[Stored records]
Start of Block

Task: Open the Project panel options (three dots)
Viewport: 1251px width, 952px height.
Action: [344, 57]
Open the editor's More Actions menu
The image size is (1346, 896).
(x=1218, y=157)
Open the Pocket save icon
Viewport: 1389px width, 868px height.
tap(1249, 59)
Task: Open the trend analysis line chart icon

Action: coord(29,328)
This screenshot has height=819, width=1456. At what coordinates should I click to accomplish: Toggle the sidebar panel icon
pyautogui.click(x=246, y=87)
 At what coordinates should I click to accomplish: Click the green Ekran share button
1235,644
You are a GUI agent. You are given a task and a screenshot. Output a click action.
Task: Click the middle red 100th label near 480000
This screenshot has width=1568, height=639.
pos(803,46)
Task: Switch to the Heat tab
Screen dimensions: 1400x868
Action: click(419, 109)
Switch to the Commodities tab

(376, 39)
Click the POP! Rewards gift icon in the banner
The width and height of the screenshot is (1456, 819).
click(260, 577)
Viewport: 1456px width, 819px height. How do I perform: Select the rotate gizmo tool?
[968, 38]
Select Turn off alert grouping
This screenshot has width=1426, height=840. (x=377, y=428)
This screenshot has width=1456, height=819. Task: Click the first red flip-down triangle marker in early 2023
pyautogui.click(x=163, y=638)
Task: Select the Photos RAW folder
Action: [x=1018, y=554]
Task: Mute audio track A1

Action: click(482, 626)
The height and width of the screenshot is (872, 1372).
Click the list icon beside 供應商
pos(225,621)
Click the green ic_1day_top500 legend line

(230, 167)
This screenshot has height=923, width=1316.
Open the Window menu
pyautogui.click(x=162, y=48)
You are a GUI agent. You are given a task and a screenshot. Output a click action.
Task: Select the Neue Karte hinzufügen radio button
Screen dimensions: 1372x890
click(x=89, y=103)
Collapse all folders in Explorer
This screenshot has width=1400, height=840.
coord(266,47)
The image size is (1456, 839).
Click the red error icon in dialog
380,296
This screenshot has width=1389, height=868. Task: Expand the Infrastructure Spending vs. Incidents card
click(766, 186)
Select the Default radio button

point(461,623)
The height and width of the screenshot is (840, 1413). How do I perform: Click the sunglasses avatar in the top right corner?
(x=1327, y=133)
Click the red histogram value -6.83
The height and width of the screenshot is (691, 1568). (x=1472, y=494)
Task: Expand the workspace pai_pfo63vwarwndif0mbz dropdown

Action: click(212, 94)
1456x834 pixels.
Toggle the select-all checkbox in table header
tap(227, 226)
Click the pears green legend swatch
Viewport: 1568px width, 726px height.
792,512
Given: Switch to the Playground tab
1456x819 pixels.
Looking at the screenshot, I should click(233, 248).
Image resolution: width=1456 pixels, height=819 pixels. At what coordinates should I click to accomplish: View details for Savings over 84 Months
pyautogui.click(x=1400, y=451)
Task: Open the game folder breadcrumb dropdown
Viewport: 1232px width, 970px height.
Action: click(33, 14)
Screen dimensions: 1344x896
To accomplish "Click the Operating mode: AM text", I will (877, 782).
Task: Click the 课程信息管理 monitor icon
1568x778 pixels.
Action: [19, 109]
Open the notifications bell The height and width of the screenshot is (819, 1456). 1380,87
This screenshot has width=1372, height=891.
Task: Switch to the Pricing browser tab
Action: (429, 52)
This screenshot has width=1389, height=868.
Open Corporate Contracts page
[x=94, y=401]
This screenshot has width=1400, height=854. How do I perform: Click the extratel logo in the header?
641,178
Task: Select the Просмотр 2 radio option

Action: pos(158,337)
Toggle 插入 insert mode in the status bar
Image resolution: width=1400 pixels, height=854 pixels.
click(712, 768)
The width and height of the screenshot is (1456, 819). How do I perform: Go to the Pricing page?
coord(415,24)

End of Block

The answer must be every line of the records that holds the string "mode".

- [Answer to the problem]:
To accomplish "Click the Operating mode: AM text", I will (877, 782).
Toggle 插入 insert mode in the status bar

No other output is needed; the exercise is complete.